Sobre cocodrilos (I)

Publicado en Crónica de ultramar. el 7 de Agosto, 2006, 13:20 por Inari

leo en una web que Mariasun Landa dice "escribir consiste en saber estar sola"

y luego en otra habla de los cocodrilos... su libro "un cocodrilo debaixo da cama", editado por Galaxia cayó en mis manos, en mis manos lo traje a Méx, y de ahí se fue volando en la maleta de Maya para Chile

así pues, lo leí estando en esta ciudad superpoblada de cocodrilos y me dio mucho que pensar, me dio tanto que pensar que empecé a escribir sobre ellos, como si fuera el entomólogo encargado de hacer el estudio sobre la famosa cigarra y la mentada hormiga

pronto me di cuenta que me falta vocabulario para andar por el mundo

igual es por eso que cuando llego a los sitios camino despacio

ayer me estuve acordando de Lugo, sitio del mundo donde sin lugar a dudas se dan cita algunos de los más ilustres y entrañables cocodrilos y cocodrilas, tenía que decirlo, es el lugar del mundo que mejor me conoce, qué miedo!

El eterno dolor de muelas.

 

Un cocodrilo que lee un cuento que lleva por título “El hombrecito vestido de gris” (donde se cuenta la historia de un hombre frustrado al que todo le sale mal, que va siempre vestido con su traje gris, y que finalmente finge tener un eterno dolor de muelas para no tener que enfrentarse al mundo; afortunadamente los cuentos cambian al final y el hombre triunfa en lo que más le gusta: la canción; y deja de fingir). Ese mismo día, en el autobús, suena la canción del hombre al que le roban el mes de abril y que curiosamente y sin que sirva de precedente también viste de gris.

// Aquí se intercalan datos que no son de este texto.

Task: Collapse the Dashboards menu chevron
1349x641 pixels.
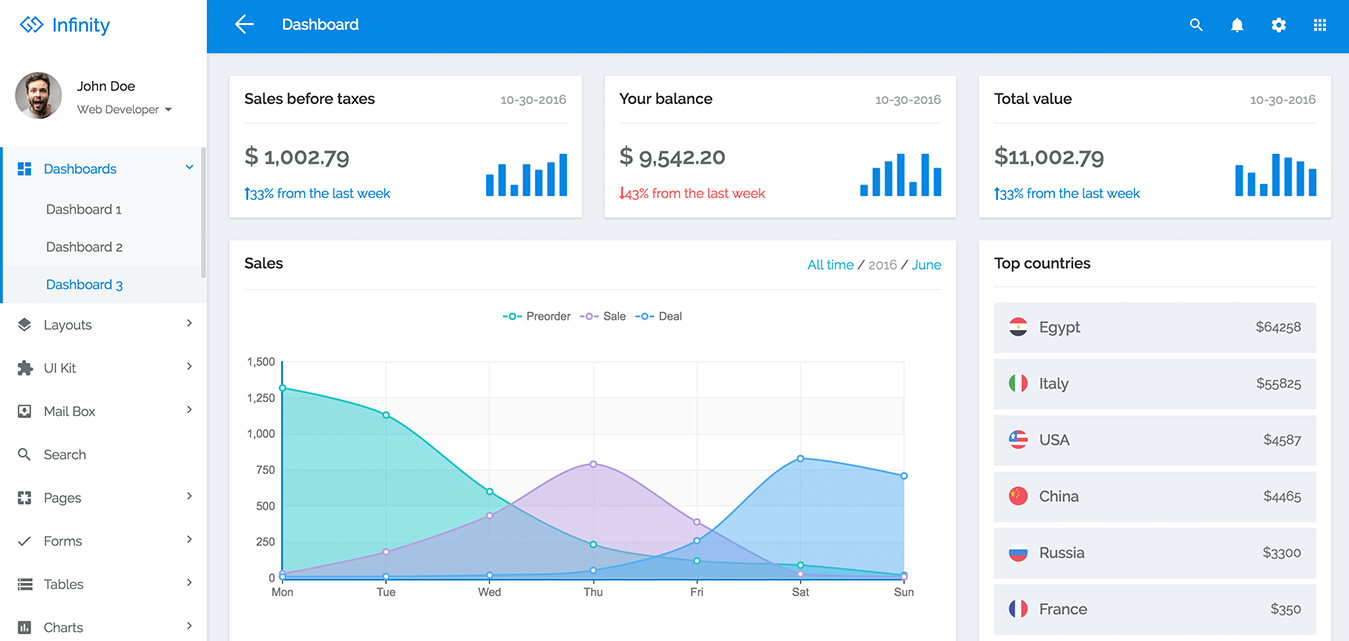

Nuestro cocodrilo baja la vista. Se palpa con cuidado la mandíbula y el pañuelo que sujeta su boquita que no es precisamente de piñón. A él, no le hace falta fingir, pero se siente como el hombre vestido de gris. Una lágrima de cocodrilo le sorprende rápida  y rueda veloz hasta perderse dentro de su camisa.  Escalofrío. Mete una mano en el bolsillo de su chaqueta y saca un calendario. No recuerda los meses. Lo mira. Ni siquiera recuerda qué año qué día. Pero irónicamente es abril. Y ya sabemos que abril es el mes más cruel.